[INPUT FOR THIS TASK]
* * * * * * *
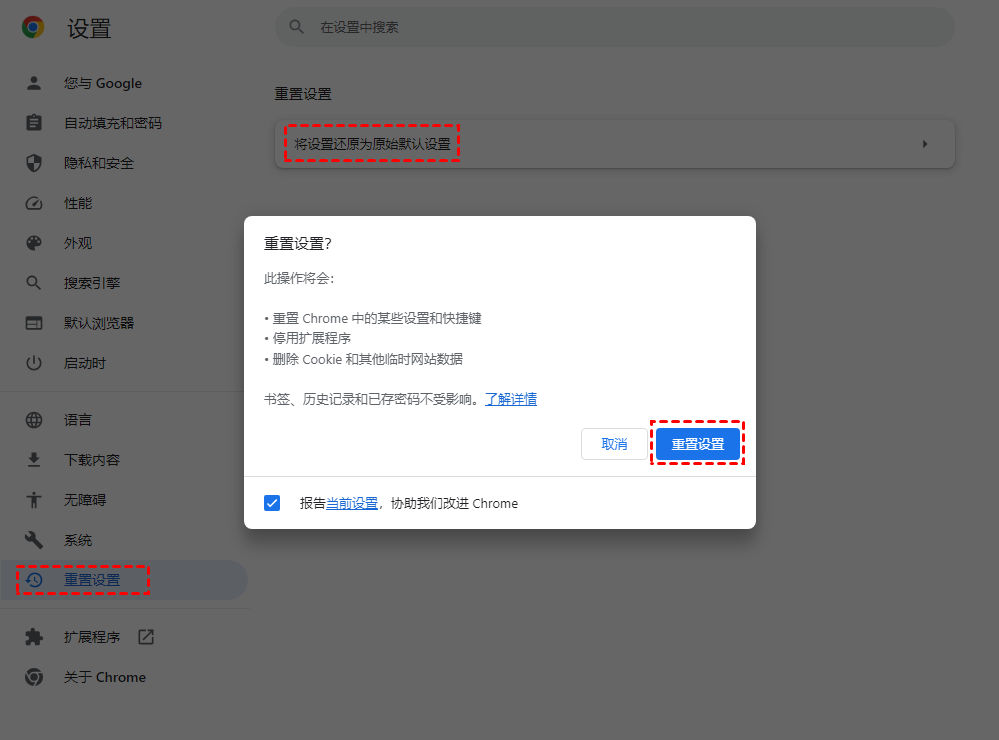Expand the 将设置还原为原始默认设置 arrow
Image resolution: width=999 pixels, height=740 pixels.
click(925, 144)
* * * * * * *
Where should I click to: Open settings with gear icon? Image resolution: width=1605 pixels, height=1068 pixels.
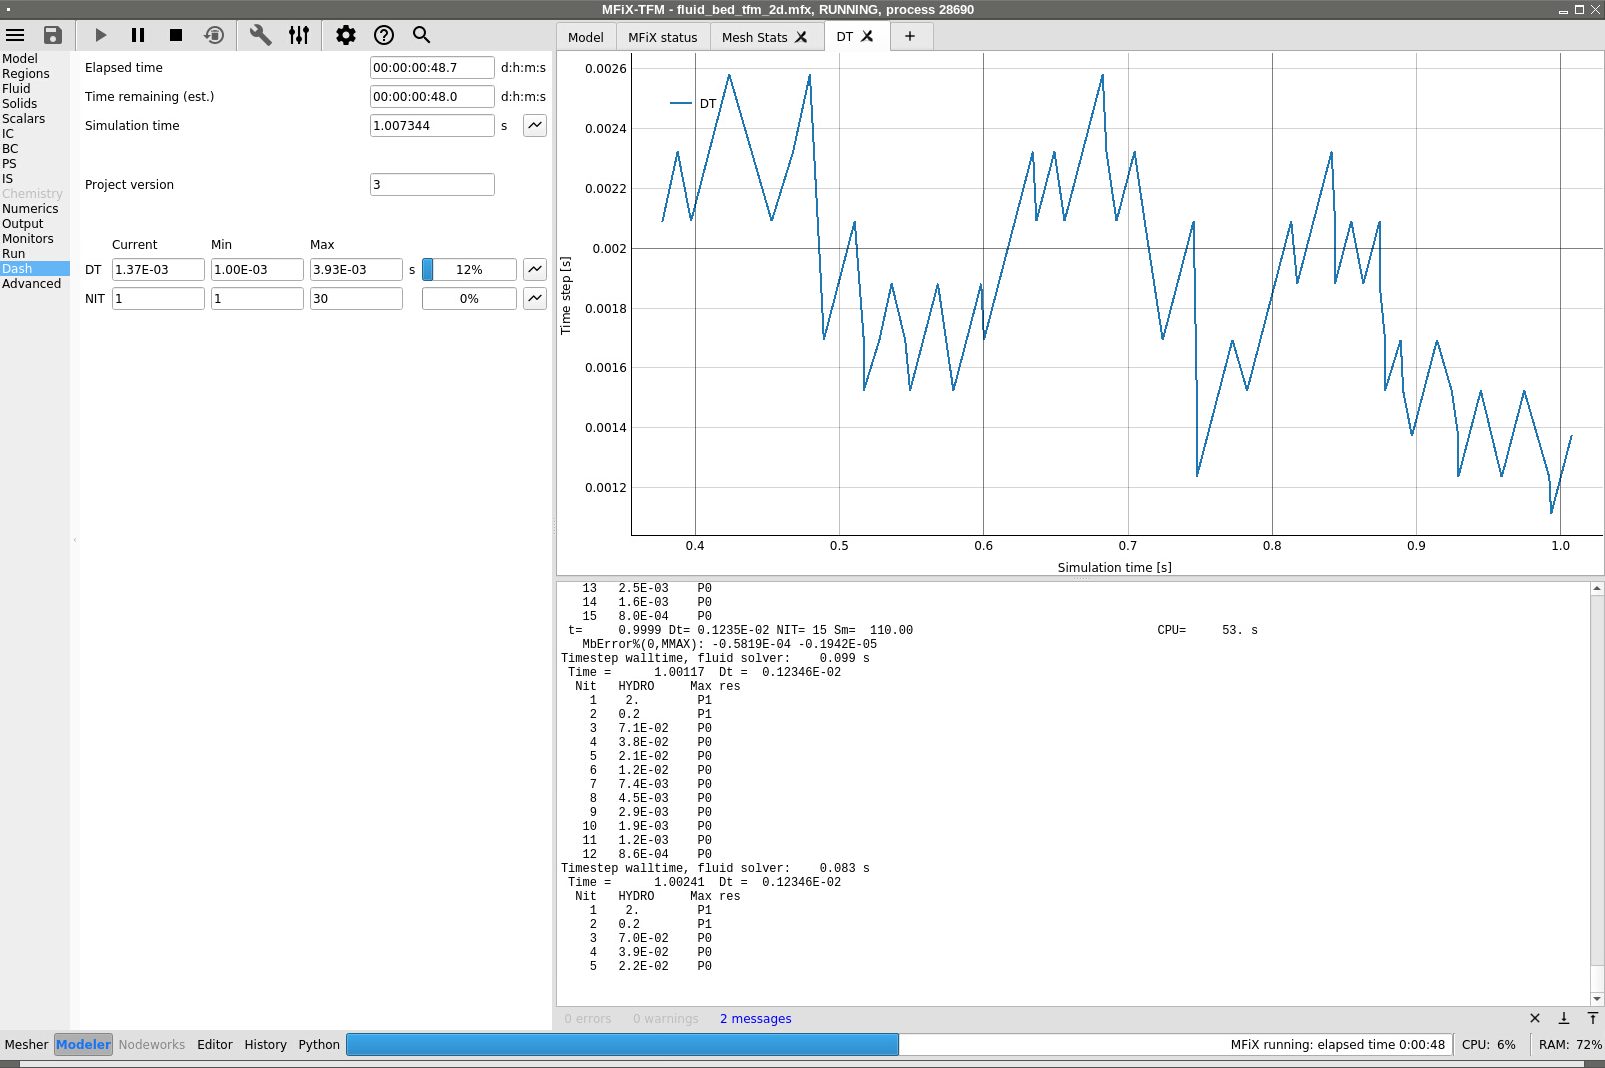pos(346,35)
* * * * * * *
[EXERCISE]
Copy the entries from the line containing "Expand the 将设置还原为原始默认设置 arrow" through the line containing "click(925, 144)", including both of those lines, without the pictures.

[RESULT FOR THIS EXERCISE]
Expand the 将设置还原为原始默认设置 arrow
Image resolution: width=999 pixels, height=740 pixels.
click(925, 144)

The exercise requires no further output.